The music group Day One leads the beginning half hour of the Friday conference. After the Saturday-morning session, there was a breakout session with the specific team from Ohio and New York. Newcomers, including me, were asked to stand and introduce themselves to the crowd, and from that point forward I was known as “the 17-year-old.”

When my mom told me about the URAssociation (URA) business conference she would attend in Washington, D.C., I immediately asked if I could accompany her for the sole reason of traveling for a weekend.

I expected to tag along in the car, sleep many hours and maybe join my mom for one boring, monotonic conference session.
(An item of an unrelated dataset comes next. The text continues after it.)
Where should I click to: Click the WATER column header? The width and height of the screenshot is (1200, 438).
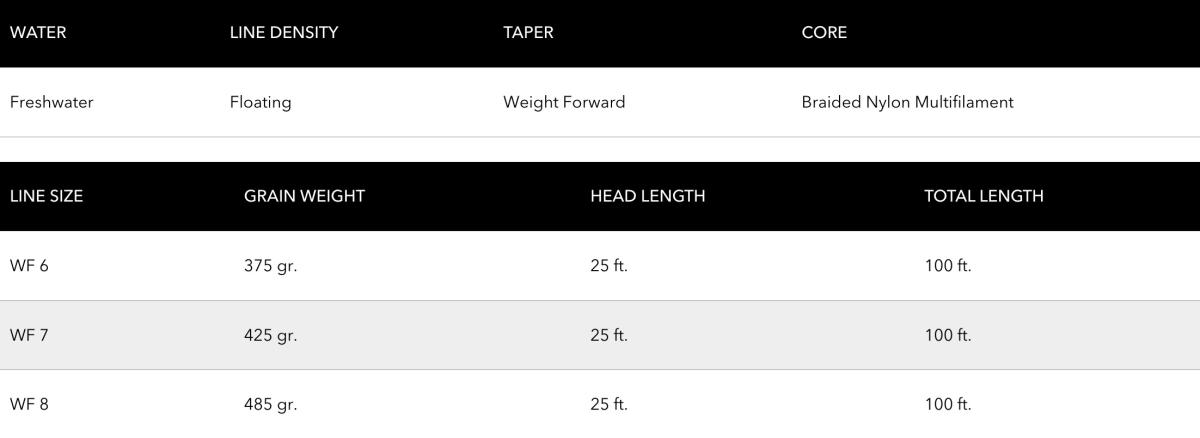tap(38, 32)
After all, this was the “adult world,” a place full of plans, numbers, and people in suits.

How surprised I was once I arrived.

I walked into the conference that Friday evening, Saturday morning and Saturday evening with thousands of others to a sound more like a concert than the business meeting I was expecting. There were even people crowd-surfing.

The music, provided by Day One, was followed by two MC’s who were there to “fire up the crowd.” Then came the Pledge of Allegiance and prayer, and then the conference settled down to business, so to speak.

Through the course of those two days, I heard from close to 20 speakers- millionaires, national championship coaches and war veterans alike, all speaking on the theme of the conference: a celebration of Free Enterprise Day.

Free enterprise, I discovered, is the idea that the American people have the freedom to enterprise without interference by governing bodies. In other words, as many of the conference leaders put it, “leave us alone.”

This idea is the basis of Amway Global, the overarching company of which URA is a part. The system of Amway allows for growth when people become Independent Business Owners (IBOs) within the company.

These IBOs build their own business, use their own brands, and locate their own customers, all using Amway products. Essentially, IBOs are not employees, but CEOs of their privately-owned companies.

I was taught the basic steps of this system with the help of my mom. However, the do’s and don’t’s of business are not of main interest to a girl who plans on majoring in the fine arts in college.

What was more important to me was all the other, more substantial information on the basics of life.

Even to a 17-year-old senior in high school, some of the lessons given by the speakers hit on-target with my worries of sports, academics and my future.

I learned more about virtues like perseverance, integrity, and leadership; in fact, there were so many leadership skills shared that by mid-Saturday I was overwhelmed. Central speakers even discussed the proper mindset toward money, both in having much and little.

I crawled into the car Sunday morning, exhausted from very little sleep as well as the depth of the weekend. The conference turned out to be more than I could have hoped for in a meaningful experience.

It also taught me a last important lesson: never underestimate a weekend vacation.